As tantalised as we were by the promise of such deliciousness, we again found ourselves distracted from Mission: Eat by the beautiful grounds. We decided to work on that appetite a little more and walk the perimeter of Hersonswood House. The building is just beautiful from every angle and we could imagine the gardens surrounding it changing with the seasons.
All this adventuring on a very (very, very) cold, windy and wintry Melbourne day was fuelling Mission: Eat. It was well and truly time to head inside and warm our cold bones.
The staff at the restaurant were friendly and obliging. On the day we attended, I’d give five from five stars for customer service. It really added to our experience. A big pot of tea warmed the bones (but really didn’t do anything to settle my hair) while we looked over the menu.

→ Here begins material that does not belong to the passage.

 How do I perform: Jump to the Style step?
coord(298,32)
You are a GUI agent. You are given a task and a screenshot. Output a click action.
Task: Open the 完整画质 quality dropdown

The local bread and dips spoke to our vegan hearts. At first glance, the bread looked like a heavy sourdough but it was the lightest, crispiest most delicious bread imaginable. It was served with olives, hummus and a beetroot dip which we just didn’t want to end. D-i-v-i-n-e.
A quick trip to the loo, which is noteworthy because it amused and surprised us. The toilets are located in a building at the rear of the house. The building is probably an original heritage building but stepping inside was not too dissimilar from the newly opened RACV we’d just visited at Cape Schanck. It could not have been more modern!
The first gardens were planted in the 1870s and remnants of these plantings are still living today. The size of some of the trees are just breathtaking. These trees have seen season after season and their weathered boughs wore their maturity with peace and beauty.
Expansive gardens with names such as the Climber Walk, White Garden, Ficus Walk, Duck Pond and The Tile Garden all beckoned to be explored. There are sixteen gardens on the property with expansive lawns as intersections.
A map is provided for the gardens and a dappled pathway marks the route from the entry to the Diggers Club, the perimeter of Hersonswood House and entry points to sections of the gardens. We didn’t pay too much attention to the map and roamed freely, enjoying the various signs and information points along the way.
Heronswood Kitchen Gardens
Before we headed home, I wanted to take a look at the three vegetable gardens in the grounds.
The Mini Plot shows how to grow a year’s supply of vegetables for two in just 20 square meters. The garden is configured using Digger’s best yielding varieties in a matrix planting system, instead of rows.
The Vegetable Parterre is inspired by French potager gardens (vegetable gardens) using heirloom vegetables in decorative patterns. Never have vegetables looked so beautiful and this style of planting has definitely inspired me.
Finally, we visited the Kitchen Garden, set up high behind the Diggers Club retail store. The garden is quite vast and literally gives a birds-eye view of the bay to one direction. And, to the other direction, you’ll see the Arthurs Seat Eagle gondolas gliding up and down the hillside.
One of the things we’ve learned about living on the Mornington Peninsula is to never underestimate how often we’ll be surprised and delighted. After visiting Heronswood House and Gardens, we easily imagine returning throughout the seasons. After just a couple of hours in the gardens we felt refreshed and relaxed, something that’s often difficult to achieve in the fast paced world we live in.
It’s probably easy to see there’s no fancy editing of any of the images in this post. No filters, no image manipulation. These photos are straight out of my average-ish camera phone. Yet, the beauty of the property truly shines through.
Do you like to visit public gardens and estates?
If you have one to recommend in Victoria, please let me know – we’d love to pop it on our list.